CJA students learn to crochet calmly

By Lesley Machon 

(AJNews) – Grades 6-9 students at the Calgary Jewish Academy are learning terms such as yarn over, turning chain, and single stitch as they practice a new set of skills. In an effort to connect their collective cultural traditions to a personal sense of well-being in the world, Jewish students are bringing textile art out of Bubbe’s lap, and into their own hands.

As they work the rows of each emerging creation, their brains build stronger connections between left and right hemispheres. Crocheting creates new neural pathways, and is associated with improved social-emotional skills, the ability to down-regulate from agitated states, and the management of ADHD symptoms by improving focus. Overall, studies on this topic have shown intriguing positive correlations between states of calm and time spent crocheting. Some of these benefits are being experienced by students right now, in their very own classroom at the CJA.

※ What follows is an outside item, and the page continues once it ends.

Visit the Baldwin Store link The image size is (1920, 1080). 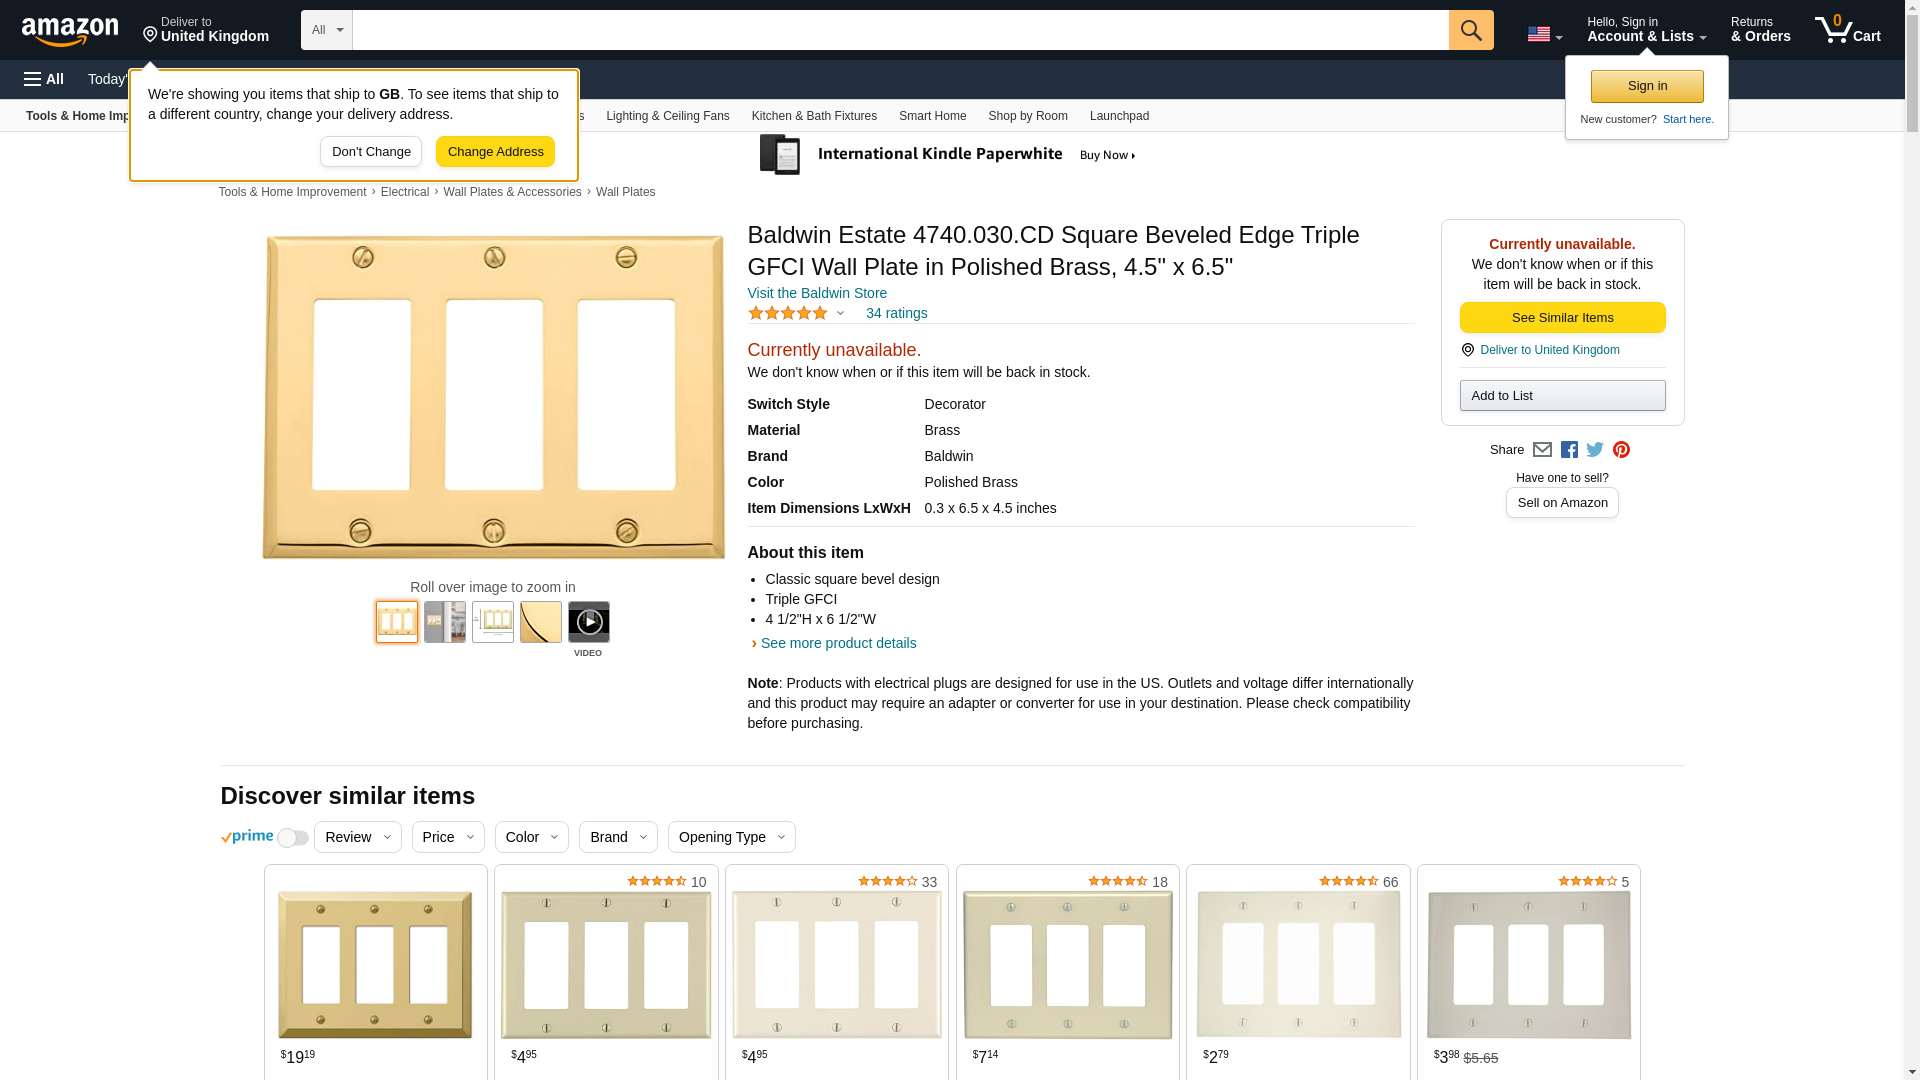coord(817,293)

Jodi Eichler-Levine, Jewish professor and professional knitter, speaks about the way that creating something with your hands “can be understood as a religious practice and have an intimate connection to religious identity.” To Echler-Levine, craft traditions are an important part of what it means to help maintain Jewish ways across the generations.

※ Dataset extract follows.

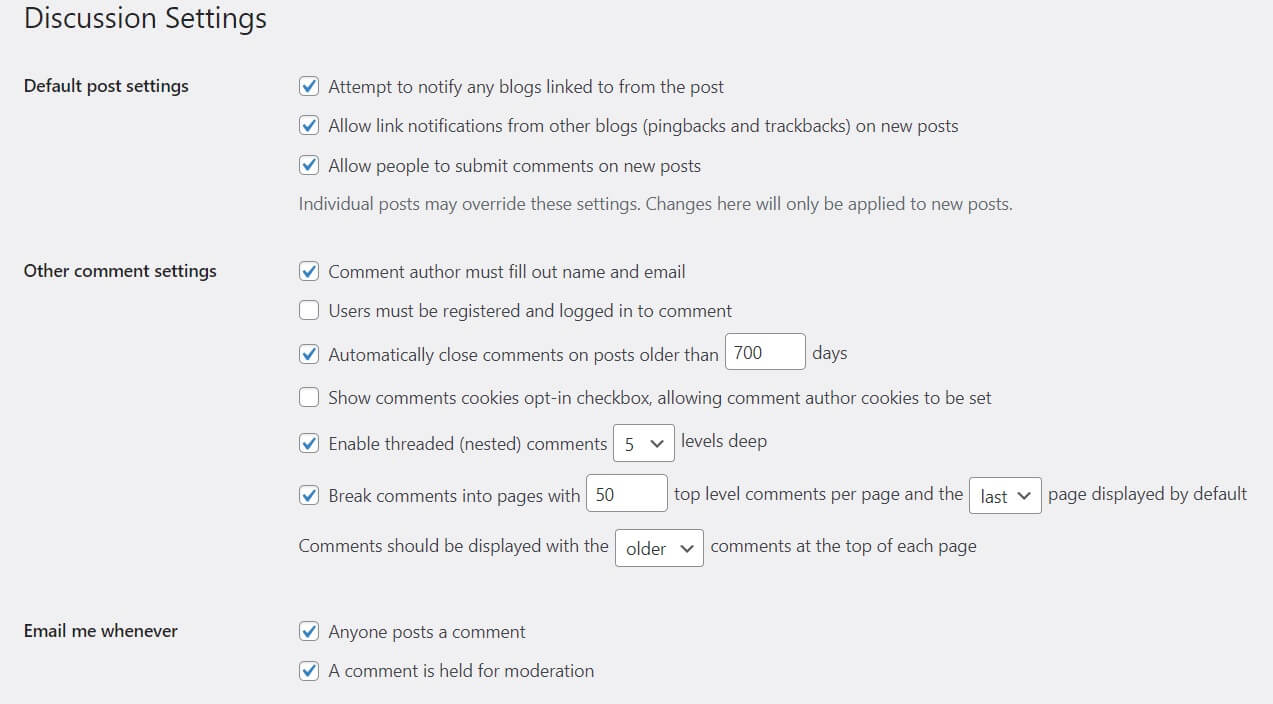Expand the older comments order dropdown
The image size is (1273, 704).
point(659,548)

The art of crochet originated in the 1800’s and was used by many of our ancestors to improve their sense of shalom within the kehilah and their own neshamot. Working with fabric to calm the mind is something crochet artists discovered long before tech or apps. Completing each row provides a sense of accomplishment similar to the satisfaction of levelling up in a video game, but without using screens.

Boys and girls alike signed up for this class, so crocheting is no longer just for elders. Young Jewish teens have taken an age-old hobby and turned it into an opportunity to connect, relax, re-centre, and make things like dishcloths (and maybe eventually, kippot!). Each​ completed row connects to the timeless nature of textile art in Jewish culture – l’dor v’dor.

Lesley Machon is a humanities teacher at Calgary Jewish Academy.